Quadratic regression line over contextual posttest scores.

Expressive level of vocabulary knowledge

The scatterplot of expressive posttest scores suggested a linear relationship between scores of the expressive vocabulary measure and the adjusted PPVT-4 scores (see Figure 5). Therefore, we first tested a quadratic relationship between expressive posttest and PPVT. The resulting model was statistically significant, F(5, 158) = 13.798, p < .001. The coefficients for the assignment variable and the PPVT scores were also statistically significant. The quadratic term and its interaction term were not statistically significant. As with the other levels of vocabulary knowledge, we then tested a linear model. The resulting model was also statistically significant, F(3, 160) = 22.696, p < .001. Coefficients for both the assignment variable and the adjusted PPVT scores were statistically significant. Both the quadratic model and the linear model accounted for approximately 30% of the variance of total posttest scores with less than a 1% difference separating them (R²_quadratic = .304, R²_linear = .299). In comparing the coefficient and standard error for the assignment variable (i.e., treatment effect) in each model, we determined that the linear model was more efficient and chose to interpret it, as opposed to the quadratic model (see Table 1). The treatment effect is illustrated in Figure 5 by the discontinuity in the regression line at the cutoff. The coefficient of the assignment variable, which is statistically significant, provides the estimated treatment effect. Students in the treatment group performed approximately 1.2 points (SD = 0.53) higher after receiving the Tier 2 intervention than would be predicted had they only received Tier 1 instruction in the general education classroom. In addition, we found a moderate effect of 0.565.

- _Supplied data_
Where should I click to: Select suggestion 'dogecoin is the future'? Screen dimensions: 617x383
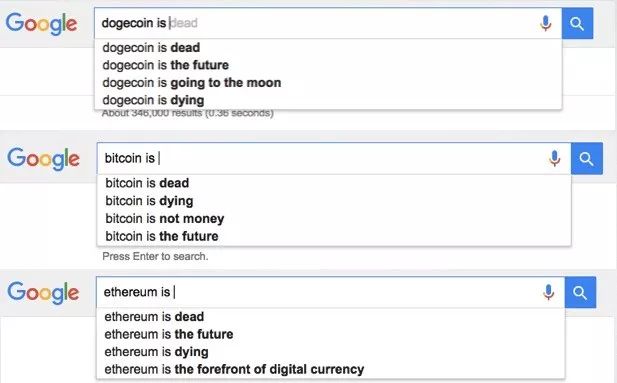click(x=328, y=65)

- _The exercise_
Write out the whole passage above about expressive vocabulary scores, word for word, with nothing changed.

- _Output of the task_
Quadratic regression line over contextual posttest scores.

Expressive level of vocabulary knowledge

The scatterplot of expressive posttest scores suggested a linear relationship between scores of the expressive vocabulary measure and the adjusted PPVT-4 scores (see Figure 5). Therefore, we first tested a quadratic relationship between expressive posttest and PPVT. The resulting model was statistically significant, F(5, 158) = 13.798, p < .001. The coefficients for the assignment variable and the PPVT scores were also statistically significant. The quadratic term and its interaction term were not statistically significant. As with the other levels of vocabulary knowledge, we then tested a linear model. The resulting model was also statistically significant, F(3, 160) = 22.696, p < .001. Coefficients for both the assignment variable and the adjusted PPVT scores were statistically significant. Both the quadratic model and the linear model accounted for approximately 30% of the variance of total posttest scores with less than a 1% difference separating them (R²_quadratic = .304, R²_linear = .299). In comparing the coefficient and standard error for the assignment variable (i.e., treatment effect) in each model, we determined that the linear model was more efficient and chose to interpret it, as opposed to the quadratic model (see Table 1). The treatment effect is illustrated in Figure 5 by the discontinuity in the regression line at the cutoff. The coefficient of the assignment variable, which is statistically significant, provides the estimated treatment effect. Students in the treatment group performed approximately 1.2 points (SD = 0.53) higher after receiving the Tier 2 intervention than would be predicted had they only received Tier 1 instruction in the general education classroom. In addition, we found a moderate effect of 0.565.